Signal-to-Noise Ratio

By: Peggy Nelson
August 12, 2010

A noise by any other name would sound as — signal. If your house is on fire a siren is a signal; but if not, it’s simply noise that wakes you up at 2am. Signal and noise are terms of relative relevance — once we have determined our focus, essential and superfluous claim their own. But these are fluid categories; as focus shifts, so too its subjects. In the audioscape this is literally true; signal and noise are sounds. In the infoscape this is literally everything, as signal and noise shift swiftly to metaphor.

New research from Massachusetts General Hospital suggests that some people are able to sleep soundly because their brain rhythms react in patterns of “spindles,” which seem to block noise. Spindles seem to be interpreters as well as guards — should I jump out of bed, be instantly alert, or should I just roll over and drift back into REM? Spindle activity is thick in the sound sleepers, and more so in a noisy environment; while in light sleepers, it is lacking.

And some sleepers are perhaps just more efficient. Sleeping Beauty needed only a single spindle to send her to sleep for a hundred years.

Metaphorically, this is an interpretive stance.
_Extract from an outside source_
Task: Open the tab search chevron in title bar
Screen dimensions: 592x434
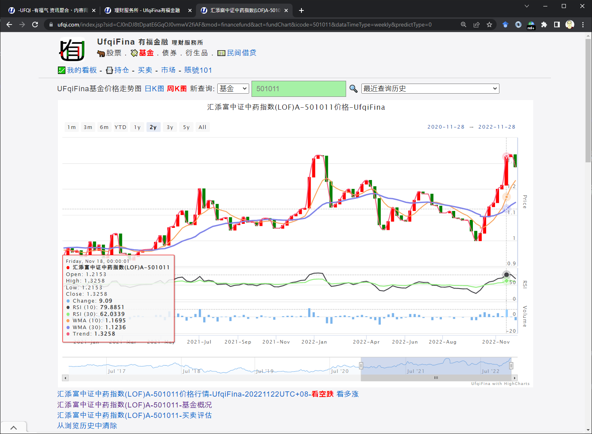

Spindles may be blocking noise, but what they are doing is not dampening your eardrums; they are interpreting an interruption as sound without significance, as not worth wakefulness or reaction. In effect, spindles are not changing the sound, nor its transmissable vibrations, they are changing its category, shifting it from signal to noise, from meaning to meaningless.

And if they can do this with sounds, one wonders: what about everything else? Signal and noise shift at the behest of outrageous fortune. What keeps you up at night is perchance an idea, not a sound. Might these spindles be deployed to convert signals no longer desired as such, back into merciful, meaningless noise? The world forgetting, by the world, forgot.”

The fairy tale was not the spindle, nor the wooded sleep; we see that now revealed as science. But the tapestry for which these spindled threads are destined has yet to be woven.